PROBLEM TO SOLVE |
Beginning at the line with "Click the Practice database cylinder icon" in the records below, return each line up to and including the last, exactly as it stands, but not the pictures.

Start of RECORDED DATA

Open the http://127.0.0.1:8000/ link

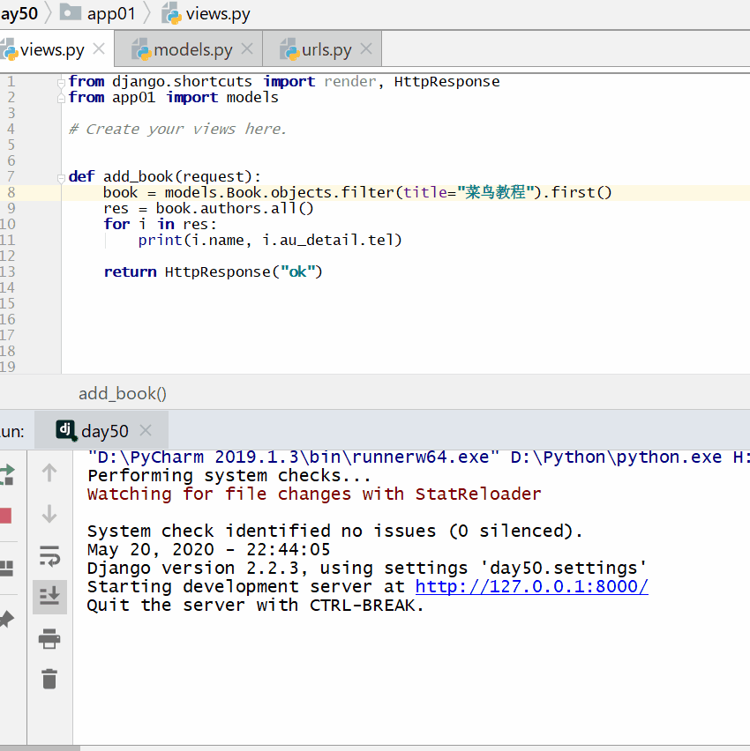(x=531, y=587)
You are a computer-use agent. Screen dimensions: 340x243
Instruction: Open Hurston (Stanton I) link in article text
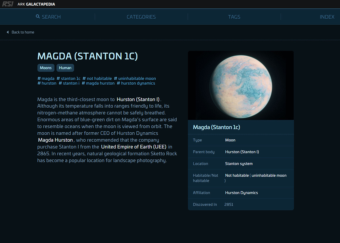138,99
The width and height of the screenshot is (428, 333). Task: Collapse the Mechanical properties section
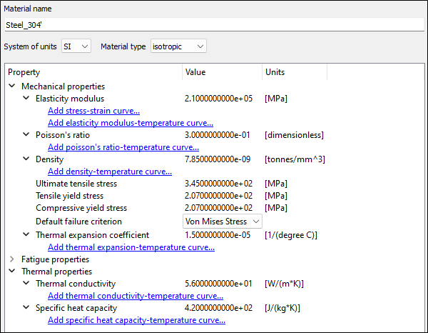(12, 86)
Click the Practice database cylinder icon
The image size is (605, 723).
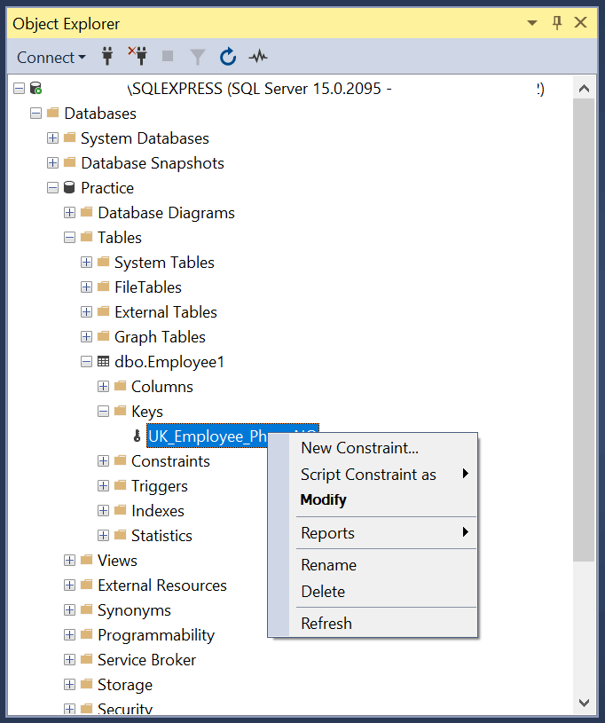tap(68, 187)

End of RECORDED DATA

ANSWER SPACE |
Click the Practice database cylinder icon
The image size is (605, 723).
tap(68, 187)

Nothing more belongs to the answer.